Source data
□ □ □ □ □ □ □

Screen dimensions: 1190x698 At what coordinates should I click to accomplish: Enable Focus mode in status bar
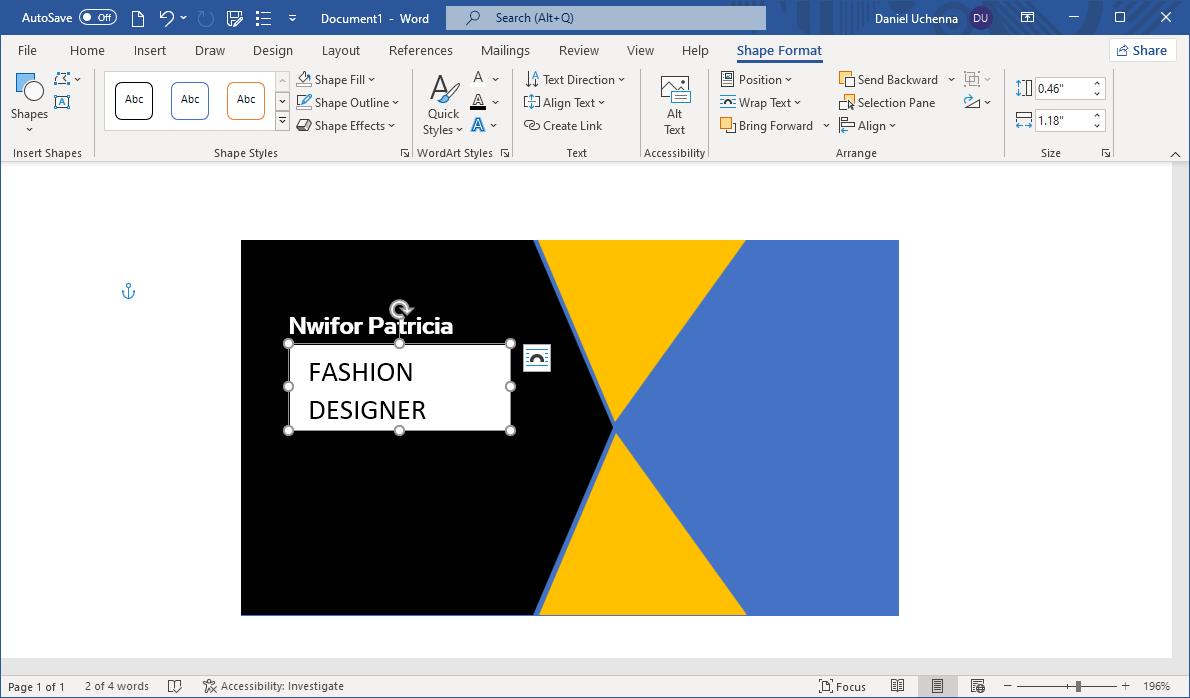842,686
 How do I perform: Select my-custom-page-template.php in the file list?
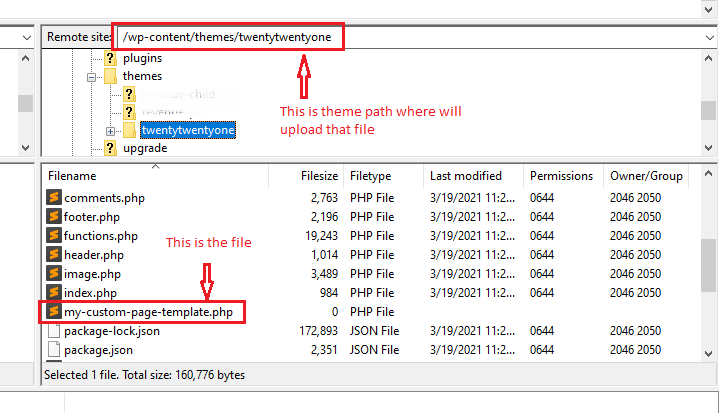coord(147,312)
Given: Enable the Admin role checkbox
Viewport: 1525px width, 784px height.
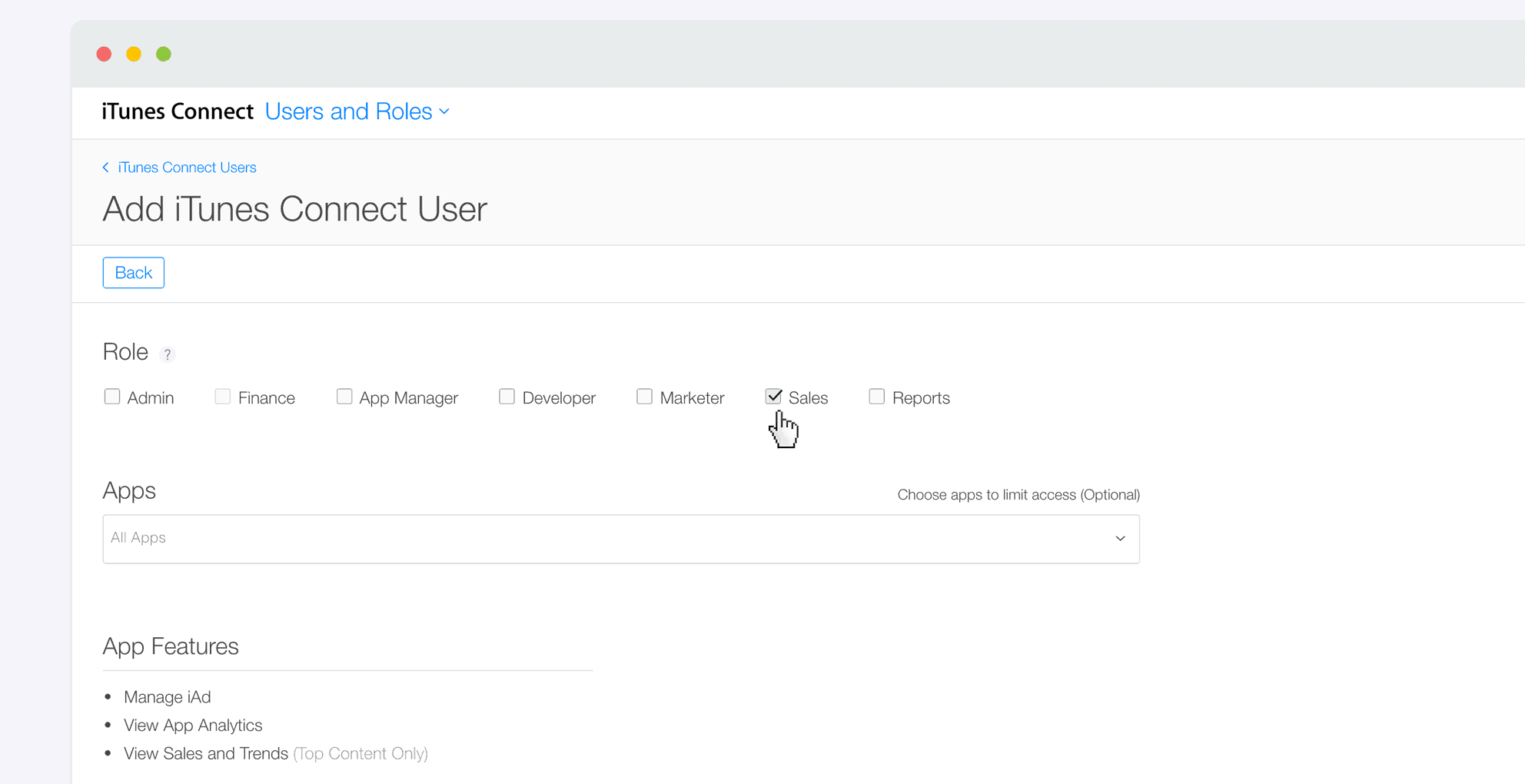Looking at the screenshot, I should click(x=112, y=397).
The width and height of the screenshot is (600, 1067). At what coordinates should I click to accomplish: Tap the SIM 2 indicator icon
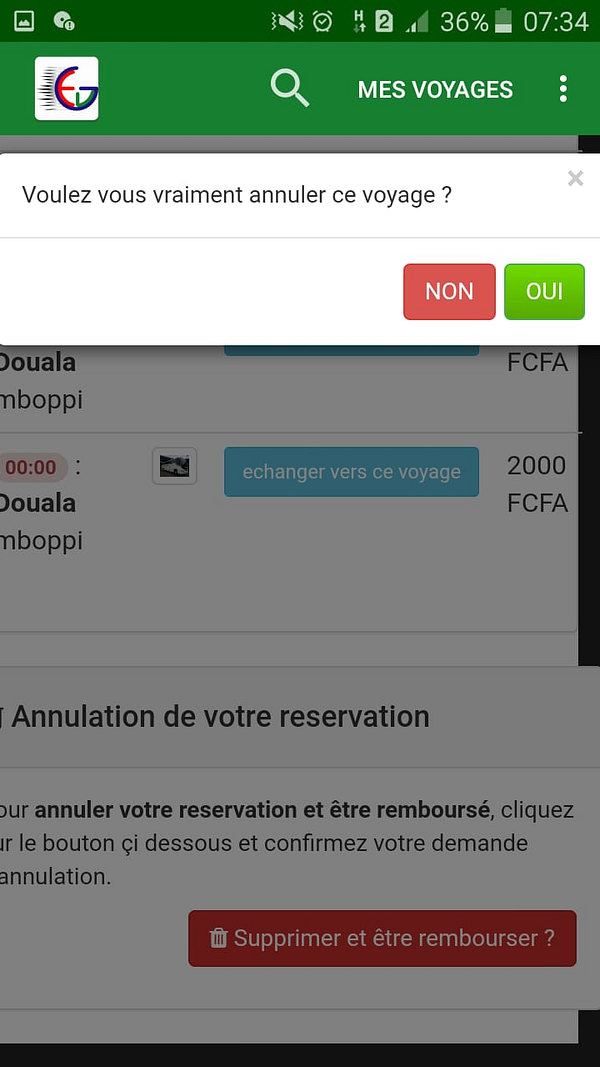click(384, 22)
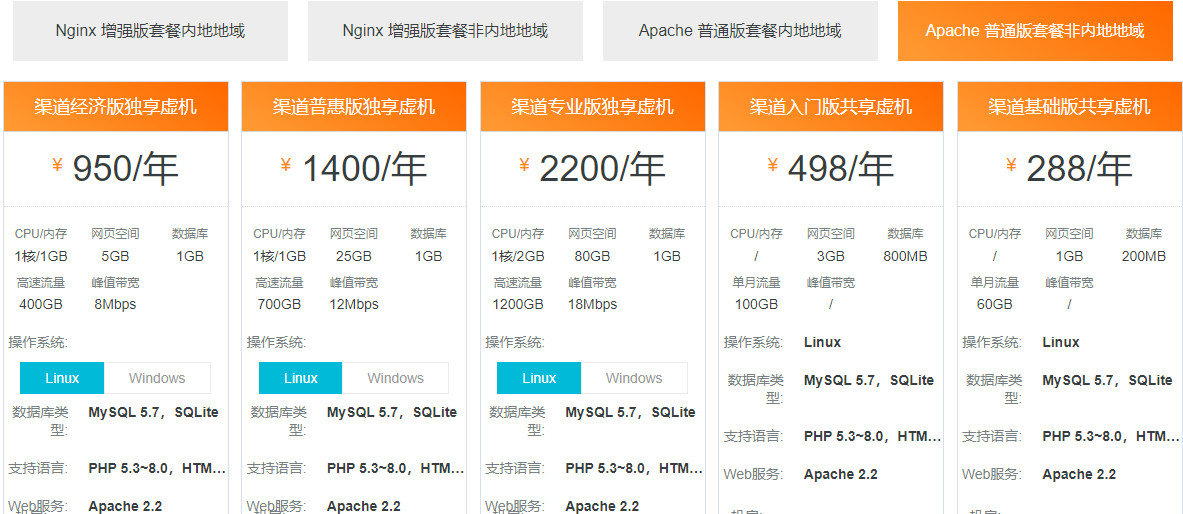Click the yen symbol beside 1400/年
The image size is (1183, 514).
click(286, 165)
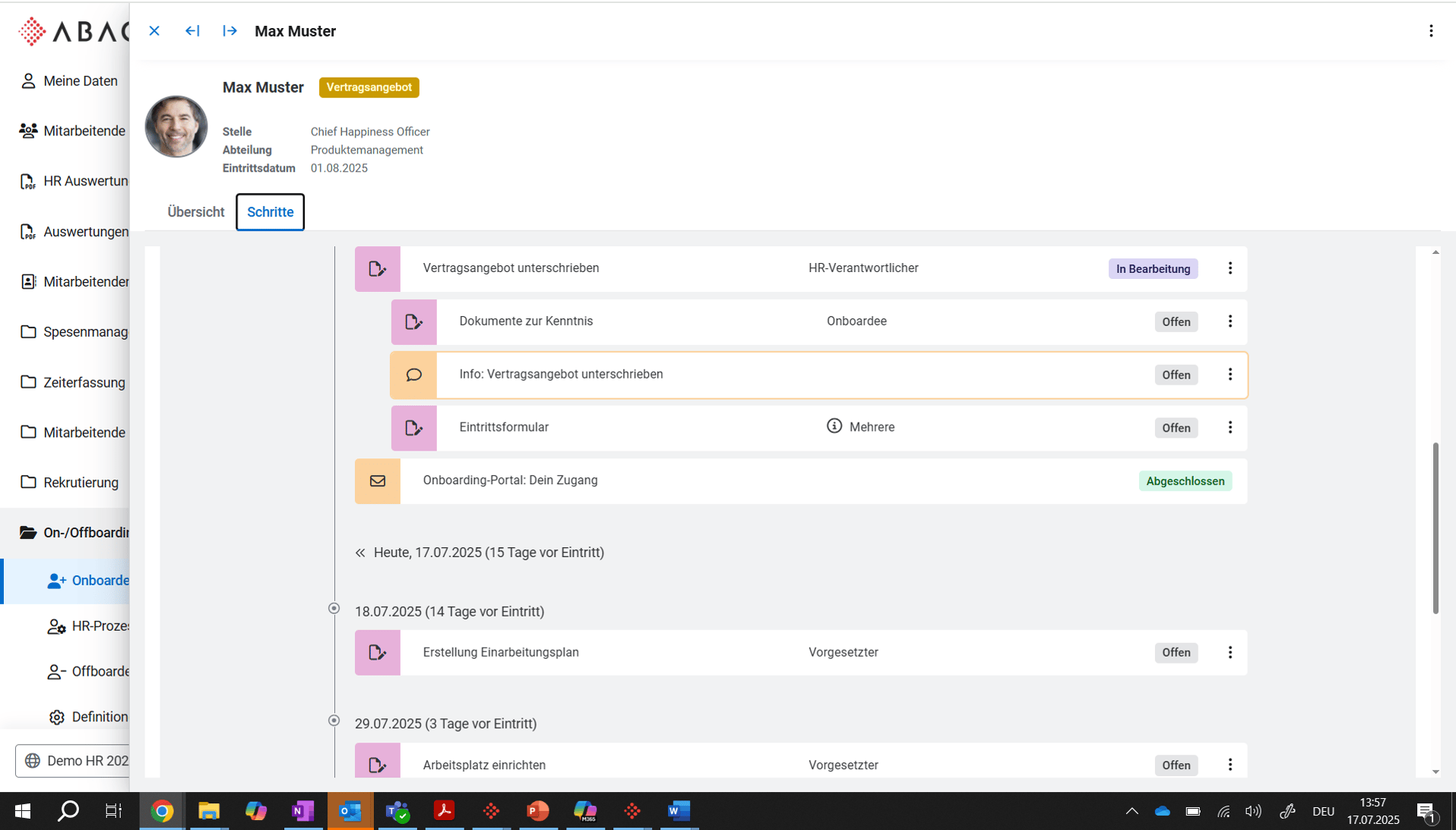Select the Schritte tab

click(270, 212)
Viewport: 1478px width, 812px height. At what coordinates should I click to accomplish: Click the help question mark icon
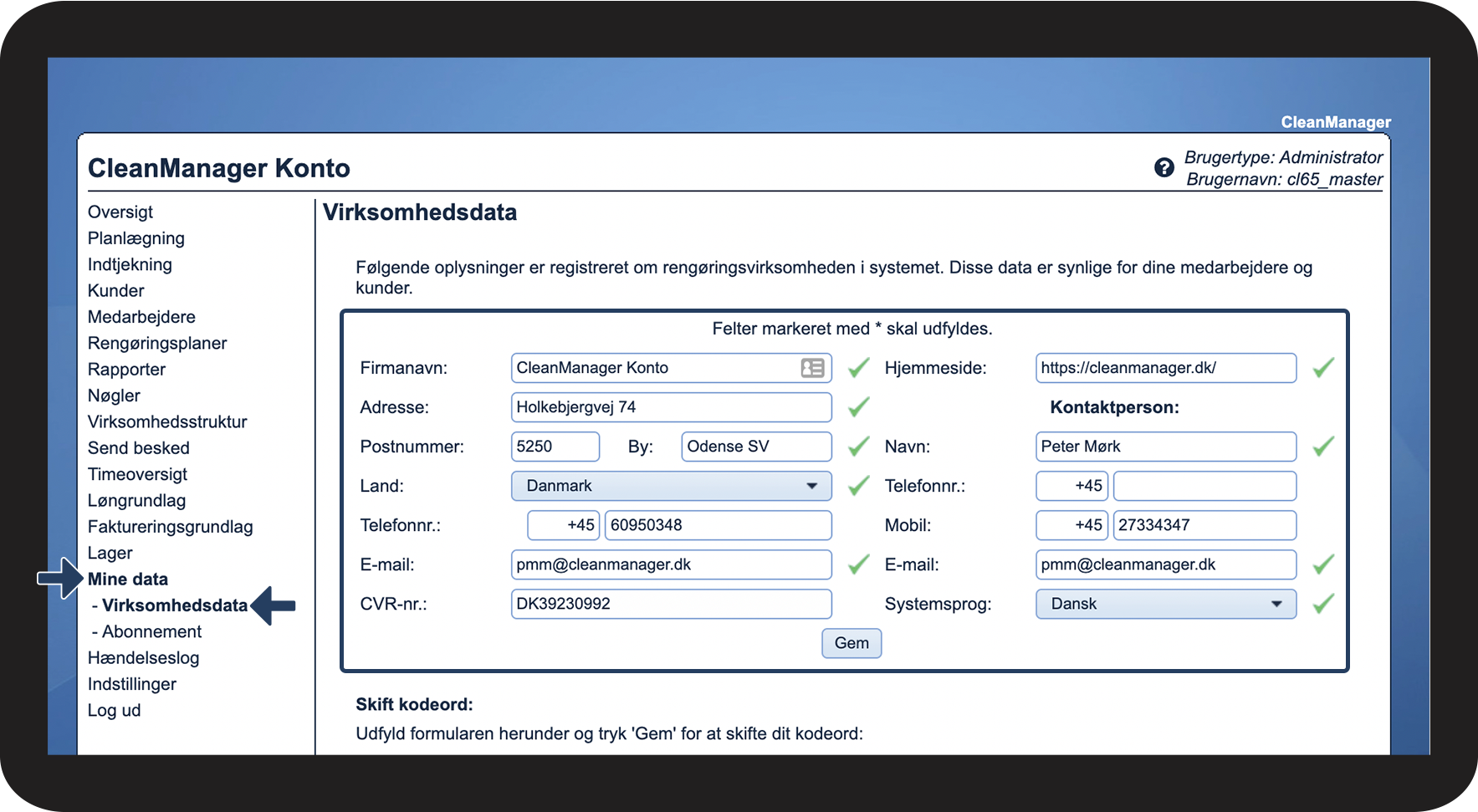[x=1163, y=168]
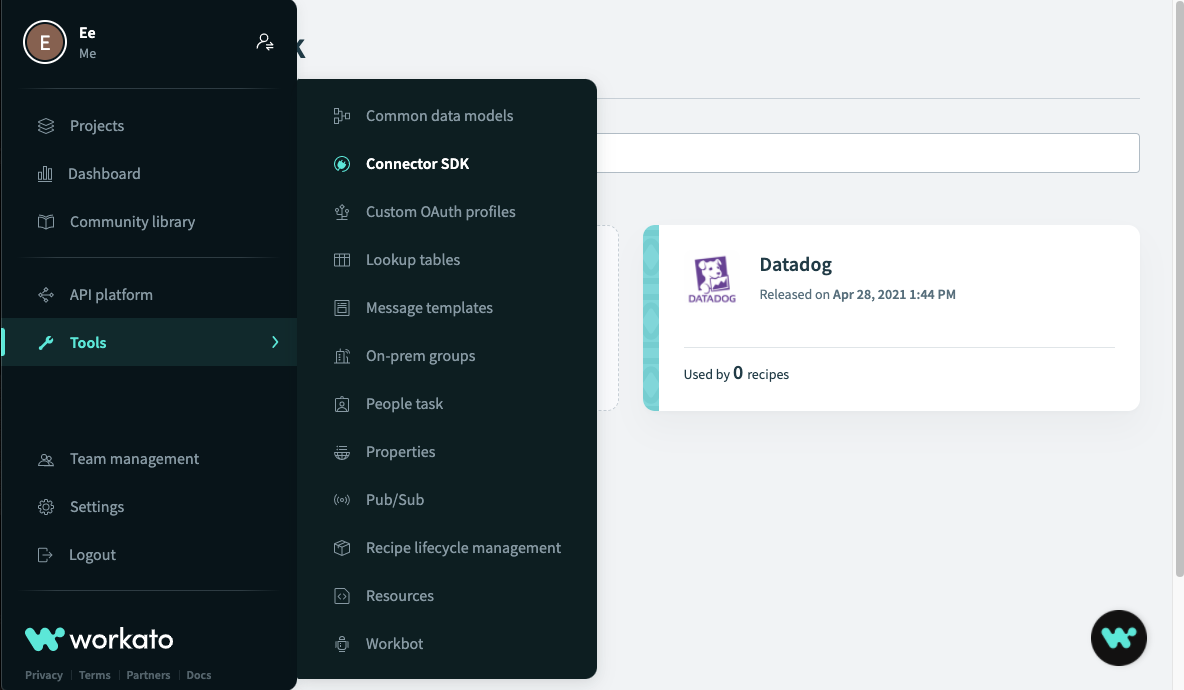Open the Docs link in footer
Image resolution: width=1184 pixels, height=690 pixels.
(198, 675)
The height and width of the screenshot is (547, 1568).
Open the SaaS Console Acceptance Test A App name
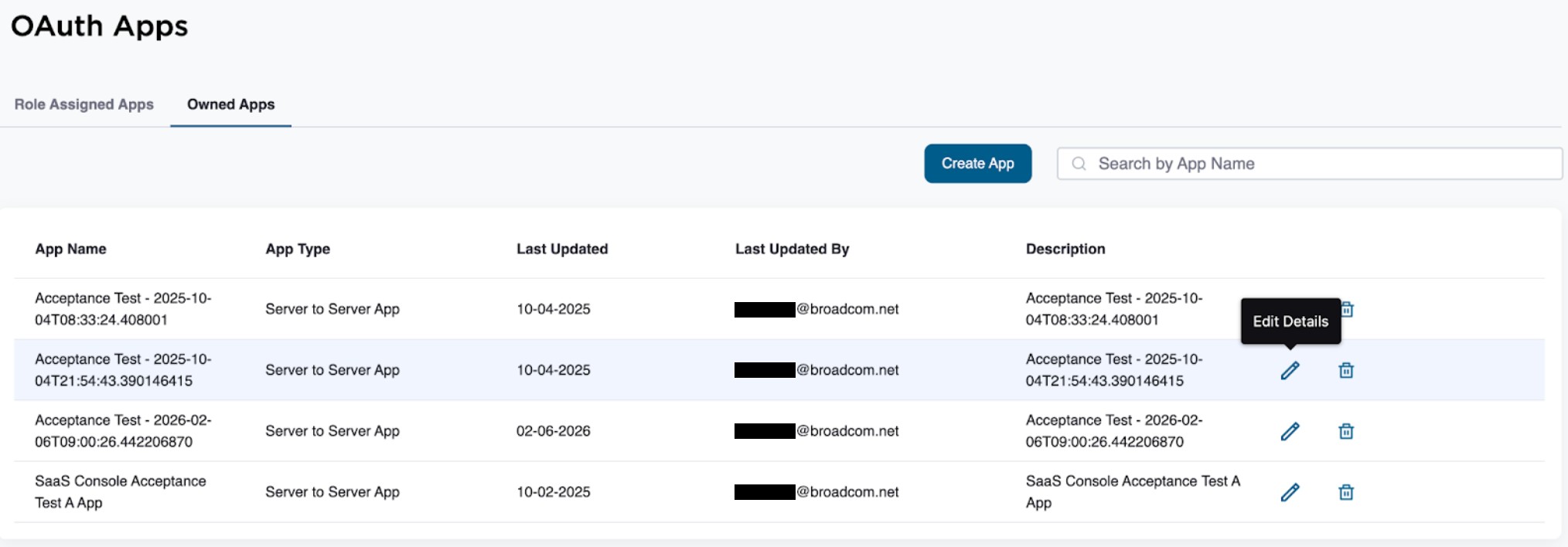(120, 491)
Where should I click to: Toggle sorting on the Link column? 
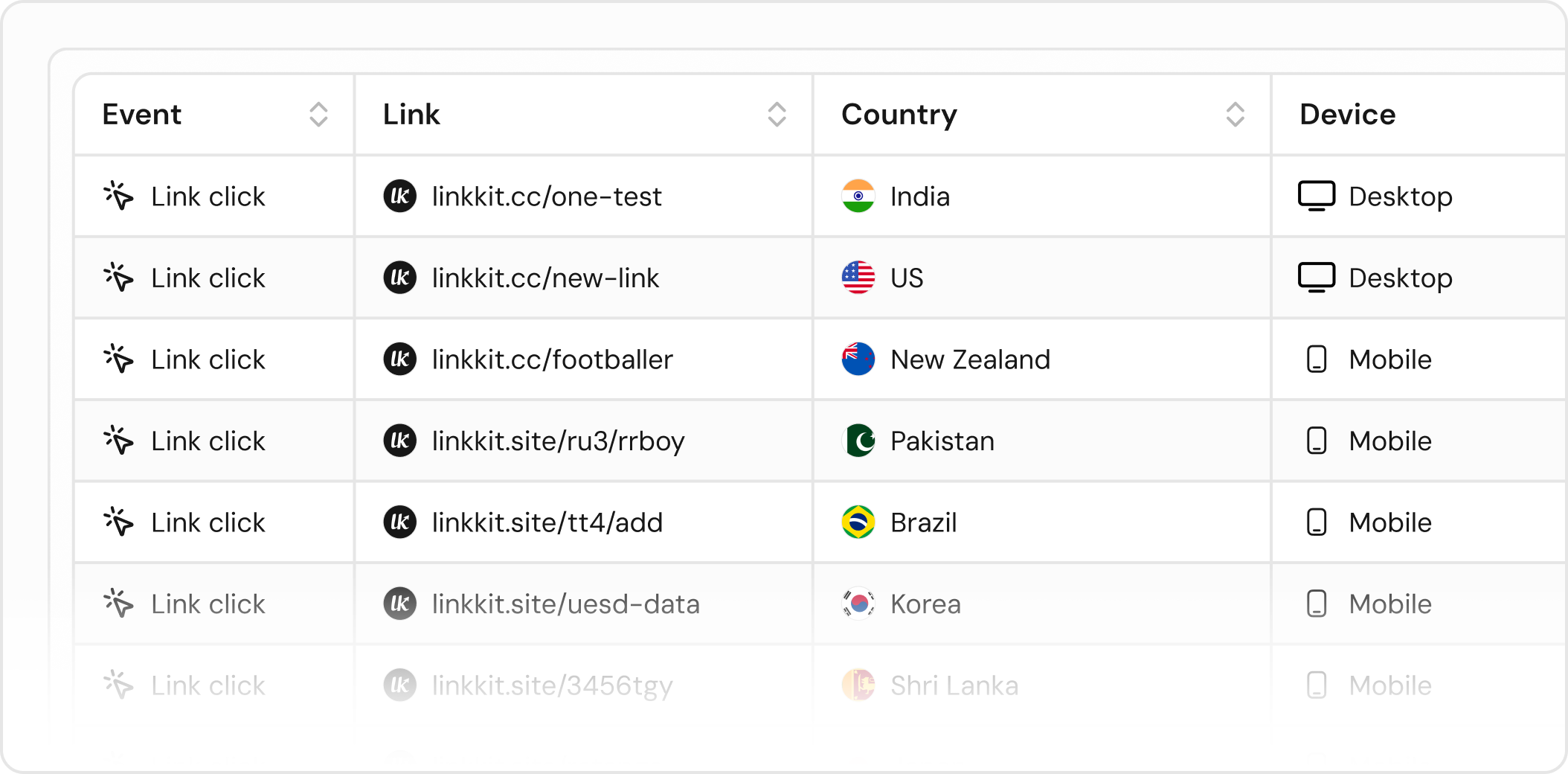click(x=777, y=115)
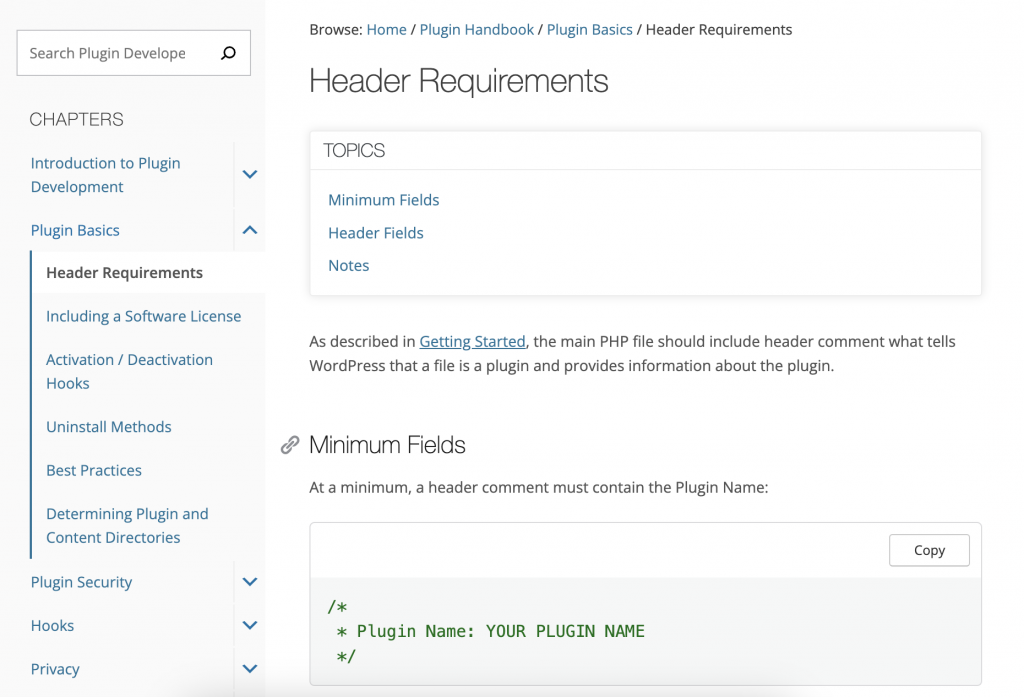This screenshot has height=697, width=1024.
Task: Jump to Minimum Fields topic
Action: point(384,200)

□ □ □ □ □ □ □

◆ **SHORT PROBLEM**: Could you reproduce the whole listing above with "Viewport" switched to "Window" throughout, changing nothing else and leaving out the pictures?

◆ **WRITTEN RESPONSE**:
Screen dimensions: 1190x698 At what coordinates should I click to accomplish: Enable Focus mode in status bar
842,686
 How do I perform: Select my-custom-page-template.php in the file list?
coord(147,312)
Given: Enable the Admin role checkbox
Window: 1525px width, 784px height.
Looking at the screenshot, I should click(x=112, y=397).
The width and height of the screenshot is (600, 1067). At what coordinates should I click to accomplish: Tap the SIM 2 indicator icon
click(384, 22)
Click the yen symbol beside 1400/年
The image size is (1183, 514).
click(286, 165)
Select the Schritte tab

click(270, 212)
Window: 1478px width, 812px height. At what coordinates should I click to accomplish: Click the help question mark icon
[x=1163, y=168]
Open the Docs link in footer
Image resolution: width=1184 pixels, height=690 pixels.
(198, 675)
The height and width of the screenshot is (547, 1568).
Open the SaaS Console Acceptance Test A App name
(120, 491)
Where should I click to: Toggle sorting on the Link column? 
click(x=777, y=115)
This screenshot has height=697, width=1024.
Task: Jump to Minimum Fields topic
Action: point(384,200)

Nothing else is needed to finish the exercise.